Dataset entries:
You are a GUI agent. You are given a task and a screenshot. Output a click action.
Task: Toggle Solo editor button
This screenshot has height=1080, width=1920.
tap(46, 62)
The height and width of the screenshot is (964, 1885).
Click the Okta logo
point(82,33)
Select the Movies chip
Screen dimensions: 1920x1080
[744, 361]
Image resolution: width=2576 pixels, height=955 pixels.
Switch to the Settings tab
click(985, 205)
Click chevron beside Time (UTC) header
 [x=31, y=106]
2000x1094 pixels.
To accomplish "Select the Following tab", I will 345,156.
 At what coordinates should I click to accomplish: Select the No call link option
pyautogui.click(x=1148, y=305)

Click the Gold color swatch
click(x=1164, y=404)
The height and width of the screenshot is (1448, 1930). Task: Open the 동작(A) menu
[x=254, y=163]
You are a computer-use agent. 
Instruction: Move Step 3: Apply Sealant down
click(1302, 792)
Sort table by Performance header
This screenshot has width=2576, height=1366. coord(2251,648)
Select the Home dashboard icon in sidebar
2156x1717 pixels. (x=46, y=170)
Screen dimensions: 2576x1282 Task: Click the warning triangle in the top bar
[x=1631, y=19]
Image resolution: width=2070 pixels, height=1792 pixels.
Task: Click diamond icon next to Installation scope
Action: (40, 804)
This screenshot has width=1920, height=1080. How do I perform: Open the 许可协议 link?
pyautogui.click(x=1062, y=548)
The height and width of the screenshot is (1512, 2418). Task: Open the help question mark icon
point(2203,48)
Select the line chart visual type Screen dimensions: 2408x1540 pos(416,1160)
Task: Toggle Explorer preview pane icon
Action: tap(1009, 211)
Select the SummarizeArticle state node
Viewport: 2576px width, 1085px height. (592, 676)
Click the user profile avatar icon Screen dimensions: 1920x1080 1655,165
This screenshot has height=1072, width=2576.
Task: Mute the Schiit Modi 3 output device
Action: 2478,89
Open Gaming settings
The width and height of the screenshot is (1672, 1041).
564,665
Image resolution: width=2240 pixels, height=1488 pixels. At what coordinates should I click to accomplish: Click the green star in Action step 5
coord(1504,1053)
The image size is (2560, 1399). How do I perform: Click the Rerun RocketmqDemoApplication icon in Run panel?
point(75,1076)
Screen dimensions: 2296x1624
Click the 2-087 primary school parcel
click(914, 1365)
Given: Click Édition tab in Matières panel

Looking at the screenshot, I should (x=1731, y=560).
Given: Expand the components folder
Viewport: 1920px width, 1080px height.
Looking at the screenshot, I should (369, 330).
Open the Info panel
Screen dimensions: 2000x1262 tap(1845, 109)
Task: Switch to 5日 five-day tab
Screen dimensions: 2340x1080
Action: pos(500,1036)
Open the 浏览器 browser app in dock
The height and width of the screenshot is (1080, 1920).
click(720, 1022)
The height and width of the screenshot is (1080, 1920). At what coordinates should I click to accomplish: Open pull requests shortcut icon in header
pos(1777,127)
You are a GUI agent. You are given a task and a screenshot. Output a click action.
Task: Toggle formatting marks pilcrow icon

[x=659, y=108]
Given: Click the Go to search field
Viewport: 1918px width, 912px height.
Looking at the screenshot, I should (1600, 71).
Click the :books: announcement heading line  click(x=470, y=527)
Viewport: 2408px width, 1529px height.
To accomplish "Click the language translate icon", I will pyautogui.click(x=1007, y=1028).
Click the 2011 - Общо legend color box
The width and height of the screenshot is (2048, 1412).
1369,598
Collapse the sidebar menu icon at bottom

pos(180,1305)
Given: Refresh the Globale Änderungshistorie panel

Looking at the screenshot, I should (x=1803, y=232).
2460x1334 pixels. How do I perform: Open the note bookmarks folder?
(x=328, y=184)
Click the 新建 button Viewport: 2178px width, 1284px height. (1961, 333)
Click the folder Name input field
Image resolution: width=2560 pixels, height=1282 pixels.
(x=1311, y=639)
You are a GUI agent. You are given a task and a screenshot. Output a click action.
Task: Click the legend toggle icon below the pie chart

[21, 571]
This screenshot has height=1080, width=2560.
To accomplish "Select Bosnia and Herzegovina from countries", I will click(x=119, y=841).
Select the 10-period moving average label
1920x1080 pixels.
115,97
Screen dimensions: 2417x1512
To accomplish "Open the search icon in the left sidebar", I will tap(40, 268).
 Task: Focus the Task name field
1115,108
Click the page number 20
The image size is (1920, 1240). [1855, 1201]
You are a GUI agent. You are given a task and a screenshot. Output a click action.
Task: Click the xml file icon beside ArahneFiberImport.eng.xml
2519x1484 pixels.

The task:
A word-for-word repeat of the full data is needed.

Answer box:
You are a GUI agent. You are given a task and a screenshot. Output a click action.
Task: Toggle Solo editor button
This screenshot has height=1080, width=1920.
tap(46, 62)
The height and width of the screenshot is (964, 1885).
Click the Okta logo
point(82,33)
Select the Movies chip
Screen dimensions: 1920x1080
[744, 361]
Image resolution: width=2576 pixels, height=955 pixels.
Switch to the Settings tab
click(985, 205)
Click chevron beside Time (UTC) header
 [x=31, y=106]
2000x1094 pixels.
To accomplish "Select the Following tab", I will 345,156.
 At what coordinates should I click to accomplish: Select the No call link option
pyautogui.click(x=1148, y=305)

Click the Gold color swatch
click(x=1164, y=404)
The height and width of the screenshot is (1448, 1930). Task: Open the 동작(A) menu
[x=254, y=163]
You are a computer-use agent. 
Instruction: Move Step 3: Apply Sealant down
click(1302, 792)
Sort table by Performance header
This screenshot has width=2576, height=1366. coord(2251,648)
Select the Home dashboard icon in sidebar
2156x1717 pixels. (x=46, y=170)
Screen dimensions: 2576x1282 Task: Click the warning triangle in the top bar
[x=1631, y=19]
Image resolution: width=2070 pixels, height=1792 pixels.
Task: Click diamond icon next to Installation scope
Action: (40, 804)
This screenshot has width=1920, height=1080. How do I perform: Open the 许可协议 link?
pyautogui.click(x=1062, y=548)
The height and width of the screenshot is (1512, 2418). Task: Open the help question mark icon
point(2203,48)
Select the line chart visual type Screen dimensions: 2408x1540 pos(416,1160)
Task: Toggle Explorer preview pane icon
Action: tap(1009, 211)
Select the SummarizeArticle state node
Viewport: 2576px width, 1085px height. (592, 676)
Click the user profile avatar icon Screen dimensions: 1920x1080 1655,165
This screenshot has height=1072, width=2576.
Task: Mute the Schiit Modi 3 output device
Action: 2478,89
Open Gaming settings
The width and height of the screenshot is (1672, 1041).
564,665
Image resolution: width=2240 pixels, height=1488 pixels. At what coordinates should I click to accomplish: Click the green star in Action step 5
coord(1504,1053)
The image size is (2560, 1399). How do I perform: Click the Rerun RocketmqDemoApplication icon in Run panel?
point(75,1076)
Screen dimensions: 2296x1624
Click the 2-087 primary school parcel
click(914, 1365)
Given: Click Édition tab in Matières panel

Looking at the screenshot, I should (x=1731, y=560).
Given: Expand the components folder
Viewport: 1920px width, 1080px height.
Looking at the screenshot, I should (369, 330).
Open the Info panel
Screen dimensions: 2000x1262 tap(1845, 109)
Task: Switch to 5日 five-day tab
Screen dimensions: 2340x1080
Action: pos(500,1036)
Open the 浏览器 browser app in dock
The height and width of the screenshot is (1080, 1920).
click(720, 1022)
The height and width of the screenshot is (1080, 1920). At what coordinates should I click to accomplish: Open pull requests shortcut icon in header
pos(1777,127)
You are a GUI agent. You are given a task and a screenshot. Output a click action.
Task: Toggle formatting marks pilcrow icon

[x=659, y=108]
Given: Click the Go to search field
Viewport: 1918px width, 912px height.
Looking at the screenshot, I should (1600, 71).
Click the :books: announcement heading line  click(x=470, y=527)
Viewport: 2408px width, 1529px height.
To accomplish "Click the language translate icon", I will pyautogui.click(x=1007, y=1028).
Click the 2011 - Общо legend color box
The width and height of the screenshot is (2048, 1412).
1369,598
Collapse the sidebar menu icon at bottom

pos(180,1305)
Given: Refresh the Globale Änderungshistorie panel

Looking at the screenshot, I should (x=1803, y=232).
2460x1334 pixels. How do I perform: Open the note bookmarks folder?
(x=328, y=184)
Click the 新建 button Viewport: 2178px width, 1284px height. (1961, 333)
Click the folder Name input field
Image resolution: width=2560 pixels, height=1282 pixels.
(x=1311, y=639)
You are a GUI agent. You are given a task and a screenshot. Output a click action.
Task: Click the legend toggle icon below the pie chart

[21, 571]
This screenshot has height=1080, width=2560.
To accomplish "Select Bosnia and Herzegovina from countries", I will click(x=119, y=841).
Select the 10-period moving average label
1920x1080 pixels.
115,97
Screen dimensions: 2417x1512
To accomplish "Open the search icon in the left sidebar", I will tap(40, 268).
 Task: Focus the Task name field
1115,108
Click the page number 20
The image size is (1920, 1240). [1855, 1201]
You are a GUI agent. You are given a task and a screenshot. Output a click action.
Task: Click the xml file icon beside ArahneFiberImport.eng.xml
2519x1484 pixels.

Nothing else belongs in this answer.